[Data for locating words and elements]
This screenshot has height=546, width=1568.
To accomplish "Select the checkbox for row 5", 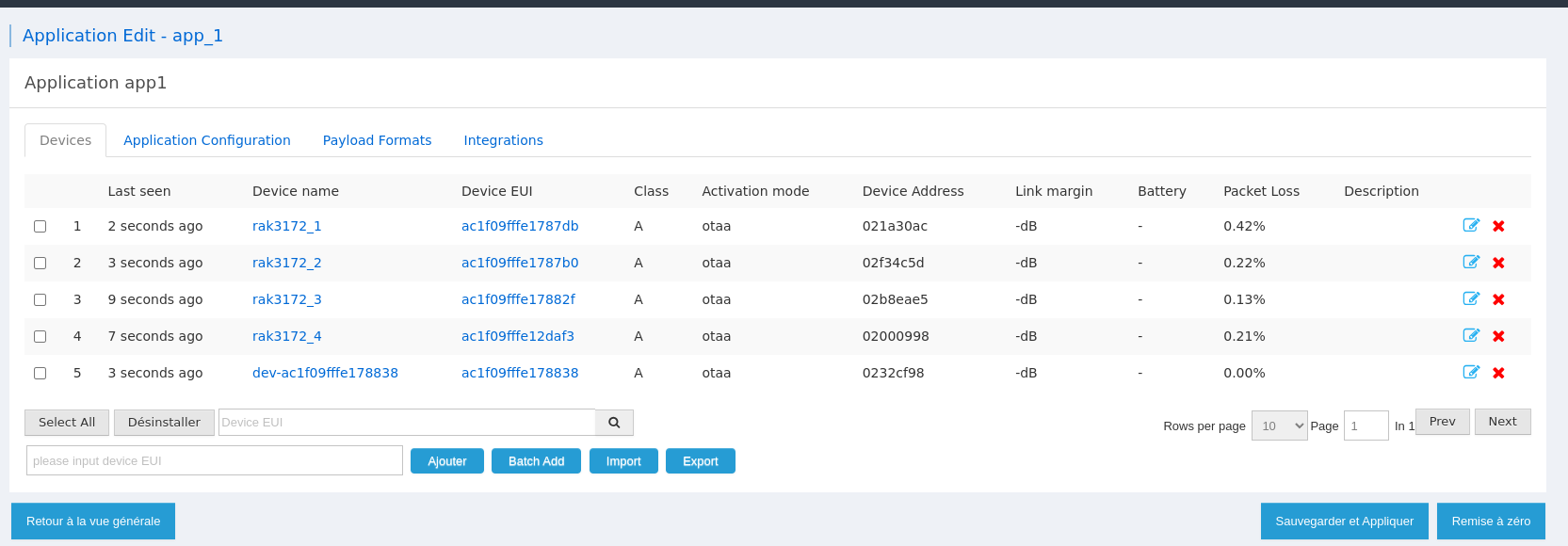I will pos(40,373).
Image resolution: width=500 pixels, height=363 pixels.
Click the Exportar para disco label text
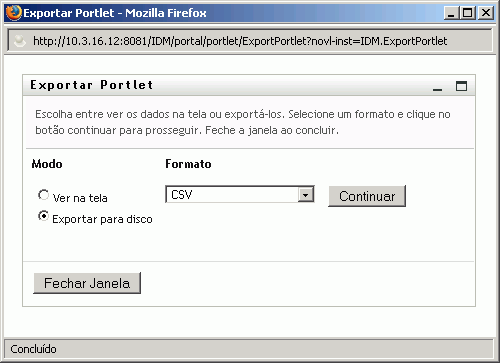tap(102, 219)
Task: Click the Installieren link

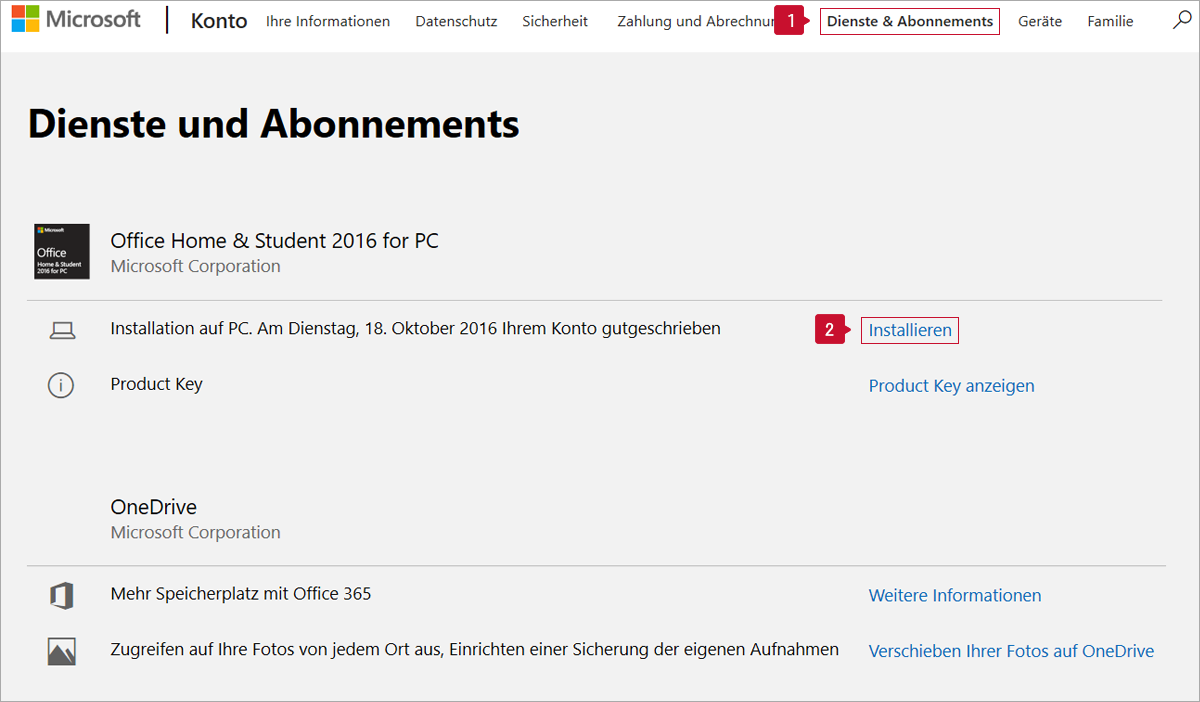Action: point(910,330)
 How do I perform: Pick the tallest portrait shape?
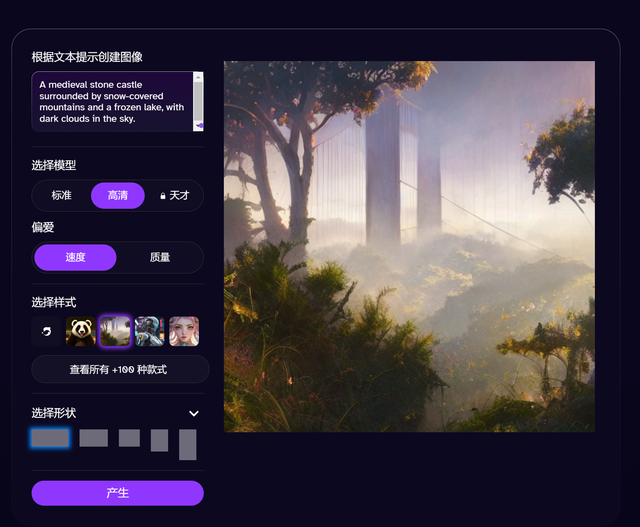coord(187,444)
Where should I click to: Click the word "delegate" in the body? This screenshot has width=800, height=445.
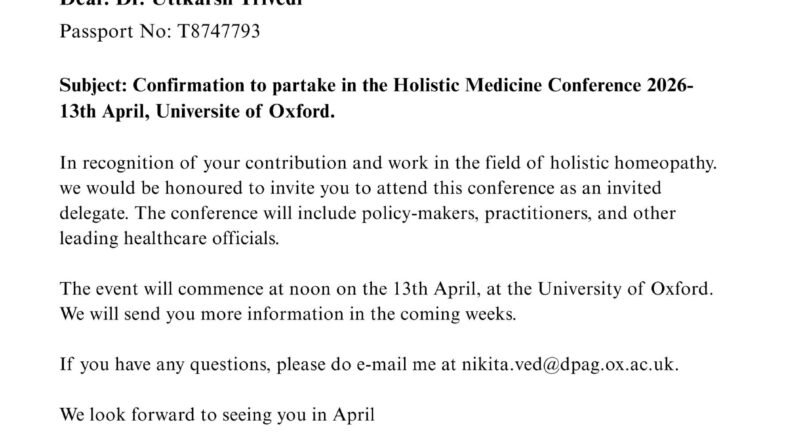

# What you are asked to do
Copy out everything from the line containing "How do I perform: Pick" down to the end of the data, word for word. Leave the pictures out of your copy.

# Correct response
 How do I perform: Pick the tallest portrait shape?
coord(187,444)
Where should I click to: Click the word "delegate" in the body? This screenshot has width=800, height=445.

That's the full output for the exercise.